Speaker
Description
Noble liquid radiation detectors have long been afflicted by spurious electron emission from their cathodic electrodes. This phenomenon must be understood and mitigated in the next generation of liquid xenon (LXe) experiments searching for WIMP dark matter or neutrinoless double beta decay, and in the large liquid argon (LAr) detectors for the long-baseline neutrino programmes. We present a systematic study of this spurious emission involving a series of slow voltage-ramping tests on fine metal wires immersed in a two-phase xenon time projection chamber with single electron sensitivity. Emission currents as low as $10^{-18}$ A can thus be detected by electron counting, a vast improvement over previous dedicated measurements. Emission episodes were recorded and observed to have complex emission patterns with outbreaks as high as $\sim$10$^6$ c/s for some wires and also fainter, less variable type of emission.

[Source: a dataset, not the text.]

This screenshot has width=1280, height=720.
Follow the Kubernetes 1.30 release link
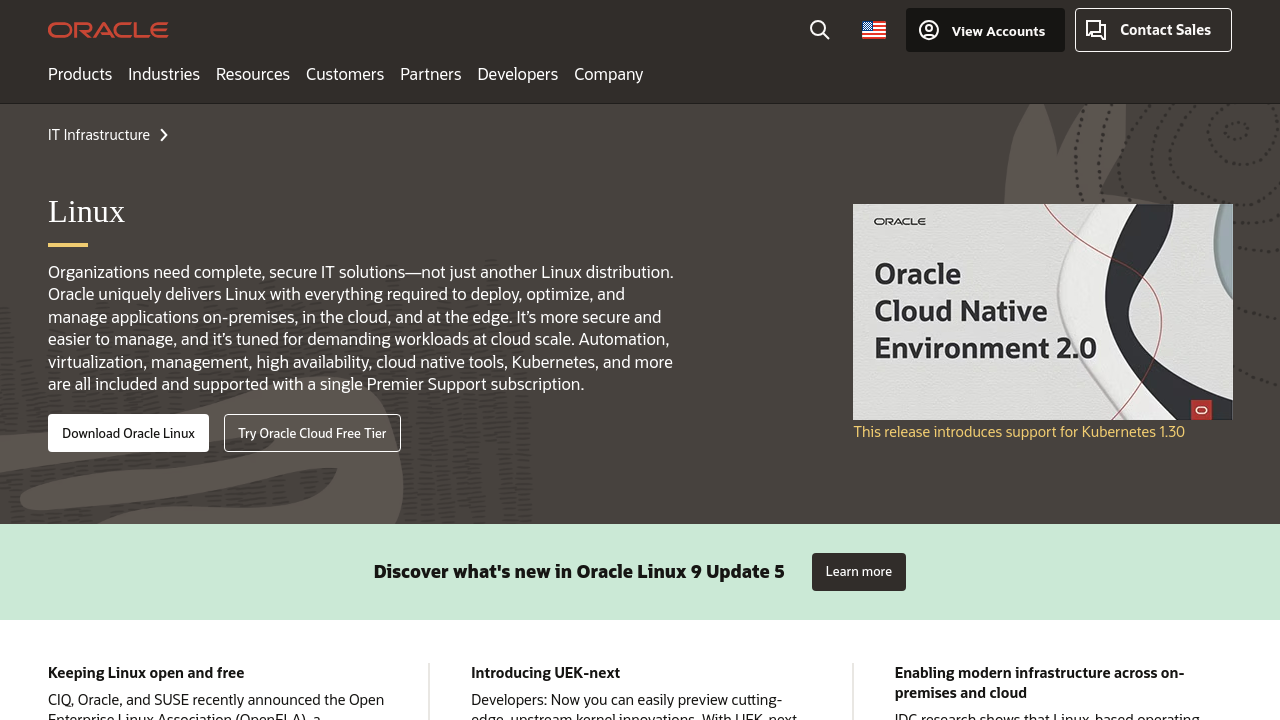[1018, 432]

We find no evidence for an intrinsic threshold particular to the metal-LXe interface which might have limited previous experiments up to fields of at least 160 kV/cm and we confirmed that the choice of wider wires to reduce the field do not help to mitigate the emission. The general phenomenology is not consistent with enhanced field emission from microscopic filaments, but it appears instead to be related to the quality of the wire surface in terms of corrosion and the nature of its oxide layer. This study concludes that some surface treatments, in particular nitric acid cleaning applied to stainless steel wires, can bring about at least order-of-magnitude improvements in overall electron emission rates; this strategy has been undertaken for the production of the grids of the LUX-ZEPLIN detector grids.